Examples of the compounds constituting the release layer and the adhesive layer are as follows.
(Example compounds)
・ Releasing agent (long chain alkyl group-containing compound): (IA)
To a four-necked flask, 200 parts of xylene and 600 parts of octadecyl isocyanate were added and heated with stirring. From the time when xylene began to reflux, 100 parts of polyvinyl alcohol having an average degree of polymerization of 500 and a degree of saponification of 88 mol% was added in small portions over a period of about 2 hours. After the addition of polyvinyl alcohol, the reaction was completed by further refluxing for 2 hours. When the reaction mixture was cooled to about 80 ° C. and added to methanol, the reaction product was precipitated as a white precipitate. This precipitate was filtered off, added with 140 parts of xylene, and heated to dissolve completely. After repeating the operation of adding methanol again to precipitate several times, the precipitate was washed with methanol and dried and ground.

・ Releasing agent (fluorine compound): (IB)
Fluorine compound aqueous dispersion having the following composition: Octadecyl acrylate / perfluorohexyl ethyl methacrylate / vinyl chloride = 66/17/17 (% by weight)

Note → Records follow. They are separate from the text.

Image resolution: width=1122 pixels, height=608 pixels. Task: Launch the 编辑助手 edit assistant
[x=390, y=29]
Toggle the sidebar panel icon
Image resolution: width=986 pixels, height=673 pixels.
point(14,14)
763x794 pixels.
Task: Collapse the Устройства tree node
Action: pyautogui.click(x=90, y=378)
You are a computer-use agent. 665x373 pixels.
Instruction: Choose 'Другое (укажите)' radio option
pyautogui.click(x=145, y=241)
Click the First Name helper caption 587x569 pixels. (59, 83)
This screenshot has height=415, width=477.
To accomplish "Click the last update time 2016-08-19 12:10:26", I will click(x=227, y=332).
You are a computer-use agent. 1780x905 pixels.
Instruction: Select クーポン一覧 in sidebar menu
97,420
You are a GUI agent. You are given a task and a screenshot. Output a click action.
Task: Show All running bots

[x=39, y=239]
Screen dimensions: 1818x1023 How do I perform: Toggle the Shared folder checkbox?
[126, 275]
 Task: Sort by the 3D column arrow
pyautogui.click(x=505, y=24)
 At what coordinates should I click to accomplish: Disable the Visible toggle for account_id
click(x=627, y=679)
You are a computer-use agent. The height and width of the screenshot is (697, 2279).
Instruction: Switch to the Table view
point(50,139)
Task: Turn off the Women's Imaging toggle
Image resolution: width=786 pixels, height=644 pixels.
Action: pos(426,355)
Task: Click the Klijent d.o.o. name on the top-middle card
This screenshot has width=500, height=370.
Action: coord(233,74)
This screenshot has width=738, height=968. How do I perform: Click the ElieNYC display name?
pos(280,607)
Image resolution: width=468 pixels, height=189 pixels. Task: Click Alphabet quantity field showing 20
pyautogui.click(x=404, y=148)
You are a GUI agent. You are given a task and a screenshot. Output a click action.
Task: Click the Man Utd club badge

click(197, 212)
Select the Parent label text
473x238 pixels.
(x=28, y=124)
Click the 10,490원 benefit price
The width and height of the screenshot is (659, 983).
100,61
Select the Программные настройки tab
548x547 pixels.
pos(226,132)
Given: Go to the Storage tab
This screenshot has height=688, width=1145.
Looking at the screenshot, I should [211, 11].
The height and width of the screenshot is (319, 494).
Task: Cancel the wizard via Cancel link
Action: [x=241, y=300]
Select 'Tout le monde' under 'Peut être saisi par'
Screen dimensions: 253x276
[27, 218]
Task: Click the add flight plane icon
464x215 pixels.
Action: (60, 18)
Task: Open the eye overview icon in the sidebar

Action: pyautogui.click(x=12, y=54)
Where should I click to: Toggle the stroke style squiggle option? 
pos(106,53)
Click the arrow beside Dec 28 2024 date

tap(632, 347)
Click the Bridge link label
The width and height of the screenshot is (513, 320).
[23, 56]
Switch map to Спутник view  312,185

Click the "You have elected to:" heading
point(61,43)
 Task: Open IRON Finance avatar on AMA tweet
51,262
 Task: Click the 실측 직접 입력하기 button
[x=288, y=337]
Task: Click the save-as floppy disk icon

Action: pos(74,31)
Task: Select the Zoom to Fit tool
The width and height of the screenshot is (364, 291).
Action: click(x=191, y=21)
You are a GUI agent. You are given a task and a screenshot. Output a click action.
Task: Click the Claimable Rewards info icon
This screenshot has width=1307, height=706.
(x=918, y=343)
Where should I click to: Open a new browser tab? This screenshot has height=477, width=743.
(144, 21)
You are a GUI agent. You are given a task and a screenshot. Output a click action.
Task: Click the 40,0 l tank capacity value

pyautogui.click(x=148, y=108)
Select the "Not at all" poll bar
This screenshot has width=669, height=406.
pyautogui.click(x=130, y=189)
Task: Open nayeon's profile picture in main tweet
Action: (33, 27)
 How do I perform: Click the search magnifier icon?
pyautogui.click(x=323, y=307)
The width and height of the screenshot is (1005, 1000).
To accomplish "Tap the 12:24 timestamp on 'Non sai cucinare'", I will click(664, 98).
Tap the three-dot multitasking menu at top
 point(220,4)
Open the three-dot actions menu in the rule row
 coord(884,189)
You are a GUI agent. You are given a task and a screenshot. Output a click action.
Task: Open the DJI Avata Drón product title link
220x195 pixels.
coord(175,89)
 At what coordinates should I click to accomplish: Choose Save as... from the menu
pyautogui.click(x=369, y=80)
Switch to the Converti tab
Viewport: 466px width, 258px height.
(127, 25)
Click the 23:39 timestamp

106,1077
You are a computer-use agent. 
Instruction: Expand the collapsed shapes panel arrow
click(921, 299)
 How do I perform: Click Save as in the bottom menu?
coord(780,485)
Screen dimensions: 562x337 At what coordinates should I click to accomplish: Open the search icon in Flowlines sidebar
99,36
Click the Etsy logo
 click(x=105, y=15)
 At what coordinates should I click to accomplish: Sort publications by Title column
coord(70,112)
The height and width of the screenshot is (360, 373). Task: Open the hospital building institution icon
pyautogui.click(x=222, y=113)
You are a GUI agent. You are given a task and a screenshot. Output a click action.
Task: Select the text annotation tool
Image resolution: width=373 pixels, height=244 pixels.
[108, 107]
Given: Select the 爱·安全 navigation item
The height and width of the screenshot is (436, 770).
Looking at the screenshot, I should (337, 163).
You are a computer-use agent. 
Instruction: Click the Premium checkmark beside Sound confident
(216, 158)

-Polyether group-containing condensed silicone: (IC)
Polyether group-containing silicone having a number average molecular weight of 7000 (silicone siloxane) containing 1 polyethylene glycol (terminated with a hydroxyl group) having an ethylene glycol chain of 8 with respect to dimethylsiloxane 100 in the dimethyl silicone side chain in a molar ratio. When the bond is 1, the ether bond of the polyether group is 0.07 at a molar ratio). 3% of low molecular components having a number average molecular weight of 500 or less, no vinyl group (vinyl silane) and hydrogen group (hydrogen silane) bonded to silicon exist. In addition, this compound mix | blends the water which disperse | distributes sodium dodecyl benzenesulfonate in the ratio of 0.25 by making polyether group containing silicone 1 by weight ratio.

・ Wax: (ID)
An emulsification facility with an internal capacity of 1.5 L equipped with a stirrer, thermometer, temperature controller, melting point 105 ° C., acid value 16 mgKOH / g, density 0.93 g / mL, number average molecular weight 5000 polyethylene oxide wax 300 g, ion-exchanged water 650 g After adding 50 g of decaglycerin monooleate surfactant and 10 g of 48% potassium hydroxide aqueous solution and replacing with nitrogen, the mixture was sealed, stirred at 150 ° C. for 1 hour at high speed, cooled to 130 ° C., and a high-pressure homogenizer at 400 atm. A wax emulsion passed through and cooled to 40 ° C.

・ Polyester resin: (IIA)
Water dispersion of polyester resin having the following composition: Monomer composition: (acid component) terephthalic acid / isophthalic acid / 5-sodium sulfoisophthalic acid // (diol component) ethylene glycol / 1,4-butanediol / diethylene glycol = 50 / 46/4 // 70/20/10 (mol%)

・ Acrylic resin: (IIB)
Acrylic resin aqueous dispersion having the following composition: ethyl acrylate / methyl methacrylate / N-methylol acrylamide / acrylic acid = 48/45/4/3 (% by weight)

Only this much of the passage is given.